We can go back to ancient Greek times, when the famous and inimitable Socrates taught freely and wisely. Yet, he was sentenced to death for impiety and corrupting the minds of Athenian youth. At age 71, he drank the cup of deadly hemlock poison rather than evade his punishment, even though there were opportunities for him to escape.

Socrates famously admitted, “I know only one thing and that is that I know nothing.” At the same time, he also was well known for consulting his daemon. The daemon made itself known as the inner voice that was helpful to him and warned him against making poor decisions. When the voice was silent, it meant he was acting appropriately. Socrates believed the voice came from a deity and that everyone has a daemon. 

We all have the Small Still Voice waiting to be consulted and heard in ways similar to that of Socrates. While we may have a “genius within” which knows money or medicine, we all have angels constantly seeking our best as well as the best of all concerned. Such is in line with the Bodhisattva Vow which calls for the dedication of
all actions toward the benefit of all beings.

The idea of the Voice of the Silence appears in several traditions and religions. It holds no central focus but like Silence lies hidden from vulgar awareness.

It seems that we all have “voices” which creep into our consciousness. Some attribute them to guardian angels, devas or demons – mediators between humans and higher beings. Others think of the “voices” as conscience. But, do be careful telling a psychiatrist about hearing voices.

In a different sense, we are all mediums who tune into influences according to our own predilections. Thomas Edison remarked that, “Ideas come from space.” He seemed to give credit for his inventive genius to those Idea Genies. Others considered to have Genius over the ages rarely were as candid as Socrates or Edison. Most in fact, have been totally at a loss to explain whence their gifts and inspirations come.

Let us imagine for that moment that along the path of human life, that there may be an inner genius accessible to us all. Be it the physician within, the inner financier, the legal whiz. There still requires a “listening ear” like that of Socrates.
If we listen selfishly, our successes will redound karmically to our detriment. Sooner or later, regardless of our wizardry, we must play for The Whole Team – that is, all of humanity and the whole planet.

Are we listening? And for whose benefit do we pay attention?
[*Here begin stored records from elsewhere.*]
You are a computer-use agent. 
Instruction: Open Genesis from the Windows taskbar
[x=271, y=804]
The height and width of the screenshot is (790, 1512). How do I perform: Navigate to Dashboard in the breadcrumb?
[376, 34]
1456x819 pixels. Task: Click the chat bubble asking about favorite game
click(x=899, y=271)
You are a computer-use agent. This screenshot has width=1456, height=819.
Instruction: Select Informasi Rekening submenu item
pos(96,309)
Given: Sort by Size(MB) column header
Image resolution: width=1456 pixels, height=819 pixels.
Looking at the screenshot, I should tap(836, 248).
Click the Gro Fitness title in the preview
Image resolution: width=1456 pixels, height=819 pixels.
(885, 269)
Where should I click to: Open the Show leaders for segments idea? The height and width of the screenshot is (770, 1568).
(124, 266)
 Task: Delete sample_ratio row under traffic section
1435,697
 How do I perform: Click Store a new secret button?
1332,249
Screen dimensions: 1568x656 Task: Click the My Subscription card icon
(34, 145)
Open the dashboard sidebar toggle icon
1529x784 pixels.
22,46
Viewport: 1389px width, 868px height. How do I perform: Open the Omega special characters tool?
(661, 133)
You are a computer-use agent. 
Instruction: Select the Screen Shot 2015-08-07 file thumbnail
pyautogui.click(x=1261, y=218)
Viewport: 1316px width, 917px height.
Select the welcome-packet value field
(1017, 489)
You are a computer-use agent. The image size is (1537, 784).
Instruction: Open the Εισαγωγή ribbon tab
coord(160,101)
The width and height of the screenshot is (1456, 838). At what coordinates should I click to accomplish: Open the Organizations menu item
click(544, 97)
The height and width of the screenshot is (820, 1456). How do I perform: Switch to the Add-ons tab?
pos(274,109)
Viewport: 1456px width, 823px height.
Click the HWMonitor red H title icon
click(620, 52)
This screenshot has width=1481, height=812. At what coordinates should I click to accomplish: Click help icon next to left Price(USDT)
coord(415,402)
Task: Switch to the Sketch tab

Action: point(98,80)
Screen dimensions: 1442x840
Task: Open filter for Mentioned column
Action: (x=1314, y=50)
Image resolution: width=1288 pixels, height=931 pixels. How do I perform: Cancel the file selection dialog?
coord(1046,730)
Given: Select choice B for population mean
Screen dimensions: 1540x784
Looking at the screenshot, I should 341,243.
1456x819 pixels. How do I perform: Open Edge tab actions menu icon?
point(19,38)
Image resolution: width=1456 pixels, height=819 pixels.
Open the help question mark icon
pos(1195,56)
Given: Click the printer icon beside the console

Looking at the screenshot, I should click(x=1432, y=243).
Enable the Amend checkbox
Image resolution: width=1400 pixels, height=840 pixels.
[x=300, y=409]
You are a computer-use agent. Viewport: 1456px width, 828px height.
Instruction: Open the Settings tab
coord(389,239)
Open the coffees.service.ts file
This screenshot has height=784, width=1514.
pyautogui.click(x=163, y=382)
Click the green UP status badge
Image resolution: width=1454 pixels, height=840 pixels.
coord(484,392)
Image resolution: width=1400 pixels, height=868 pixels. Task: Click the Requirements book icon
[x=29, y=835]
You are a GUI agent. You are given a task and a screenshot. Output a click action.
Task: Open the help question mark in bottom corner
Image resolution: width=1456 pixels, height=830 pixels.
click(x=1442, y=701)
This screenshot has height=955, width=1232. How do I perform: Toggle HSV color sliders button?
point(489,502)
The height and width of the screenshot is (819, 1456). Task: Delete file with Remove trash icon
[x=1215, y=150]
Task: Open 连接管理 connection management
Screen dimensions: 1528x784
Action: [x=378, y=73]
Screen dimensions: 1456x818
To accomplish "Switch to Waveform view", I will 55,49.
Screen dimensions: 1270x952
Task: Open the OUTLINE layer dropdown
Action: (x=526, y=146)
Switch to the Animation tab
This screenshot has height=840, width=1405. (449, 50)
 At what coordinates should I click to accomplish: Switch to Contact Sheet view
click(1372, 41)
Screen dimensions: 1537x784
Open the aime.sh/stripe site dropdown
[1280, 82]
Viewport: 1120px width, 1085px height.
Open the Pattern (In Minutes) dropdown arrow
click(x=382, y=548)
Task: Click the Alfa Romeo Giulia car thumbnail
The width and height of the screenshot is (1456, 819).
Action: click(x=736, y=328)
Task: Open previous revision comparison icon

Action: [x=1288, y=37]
True listening is another name for meditation. Meditation, to which Radha Gopalan gives frequent mention, comes in many guises and can be of major benefit to those who take it seriously. But, true meditation like real listening focuses upon the Lord within – the true Genius. Master meditators entreat the Silent Voice to speak in its ineffable language and carry them on and up unto Itself – the source of Gopalan’s You Power.

Part of the road we travel on planet Earth involves learning to listen for and call upon higher and higher forces. The more so we accomplish that simple sounding but daunting task, the closer we come to being truly healthy and whole beings.

The source of all good (Good comes from God) is in our very midst. Wealth and prosperity ultimately comes from the same Source. The Great Physician dwells within the whole of creation, humanity, and every human being. “Christ in you the hope of glory” is ready, willing and able to lift us from poverty to prosperity, illness to health, fragmentation to wholeness.

To be truly rich, we need to be able to give as well as to receive.